Let $(X,d)$ be a metric space and $(Y,d')$ a subspace of $X$. If $(X,T)$ is the topology induced by $d$ and $(Y,T')$ the typology induced by $d'$, then $(Y,T')$ is a subspace of $(X,T)$.
Proof:
Since $d'$ is the restriction of $d$, an open ball in $(Y,d')$ is the restriction of an open ball in $(X,d)$ to $Y$. Consequently a subset $O'$ of $Y$ is open in $Y$ if and only if, for each $y\in O'$, there is an $\varepsilon>0$ such that $B(y,\varepsilon) \cap Y \subseteq O'$. Let $$O=\displaystyle \bigcup_{y\in O'}B(y;\varepsilon).$$ Then $O$ is open in $X$ and $O'=O\cap Y$. Thus $O'\in T'.$ Conversely, if $O'\in T'$ then $O'=O\cap Y$for some $O\in T$. For each $y\in O'$ we have $y\in O$ and $O$ is open, so there is an $\varepsilon$ such that $B(y,\varepsilon)\subseteq O$. It follows that $B(y,\varepsilon)\cap Y\subseteq O'$ and hence $O'$ is open in $Y$.

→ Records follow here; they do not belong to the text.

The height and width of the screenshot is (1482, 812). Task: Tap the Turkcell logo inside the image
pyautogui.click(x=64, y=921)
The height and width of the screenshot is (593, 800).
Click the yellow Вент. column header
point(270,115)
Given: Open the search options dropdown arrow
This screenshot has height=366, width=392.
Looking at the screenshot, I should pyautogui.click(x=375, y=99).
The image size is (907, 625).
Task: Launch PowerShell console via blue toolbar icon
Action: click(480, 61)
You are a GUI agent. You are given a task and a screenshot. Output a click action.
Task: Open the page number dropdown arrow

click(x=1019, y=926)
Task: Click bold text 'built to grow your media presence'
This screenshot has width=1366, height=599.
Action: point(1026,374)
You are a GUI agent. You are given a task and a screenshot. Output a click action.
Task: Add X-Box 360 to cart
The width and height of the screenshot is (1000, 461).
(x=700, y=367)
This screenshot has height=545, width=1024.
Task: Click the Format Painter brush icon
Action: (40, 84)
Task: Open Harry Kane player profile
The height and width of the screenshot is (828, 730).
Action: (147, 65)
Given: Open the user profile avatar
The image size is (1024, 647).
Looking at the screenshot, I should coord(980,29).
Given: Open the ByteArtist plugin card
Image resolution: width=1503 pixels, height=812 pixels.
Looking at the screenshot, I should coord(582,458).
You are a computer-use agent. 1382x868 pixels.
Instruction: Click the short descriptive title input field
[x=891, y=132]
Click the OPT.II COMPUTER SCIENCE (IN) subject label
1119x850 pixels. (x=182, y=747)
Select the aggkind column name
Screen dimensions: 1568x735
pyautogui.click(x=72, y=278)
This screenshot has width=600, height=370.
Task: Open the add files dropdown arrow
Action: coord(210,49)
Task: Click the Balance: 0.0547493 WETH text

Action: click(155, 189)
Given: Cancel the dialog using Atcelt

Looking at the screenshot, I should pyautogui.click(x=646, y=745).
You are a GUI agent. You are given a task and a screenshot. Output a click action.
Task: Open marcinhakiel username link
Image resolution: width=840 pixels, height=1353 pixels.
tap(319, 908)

Now, to show that something is a subspace one has to show that every subset is open if and only if it's of the form $O\cap Y$--or at least, that's how I understand it from the definition in my text. It seems that the second half of the proof is showing the "if" part, but I don't see how the first half shows the "only if".
Letting $O$ be open in $T$ doesn't seem to be an assumption at any point in the proof. I'm sure I'm wrong about that somehow, but could anyone clarify where this assumption is made?
The proof starts with an arbitary $O \in T_{d'}$ (by which I mean the topology on $Y$ induced by $d'$, the restriction of $d$), and shows $O \in T'$ (where $T'$ is the subspace topology from $T$, the topology on $X$, which is induced by $d$). Then it takes any $O \in T'$, and shows it is in $T_{d'}$. So it shows the two inclusions, and $T' = T_{d'}$.
As $T'$ is by definition the subspace topology on $Y$, we are done showing that $d'$ ensures that $Y$ has the subspace topology.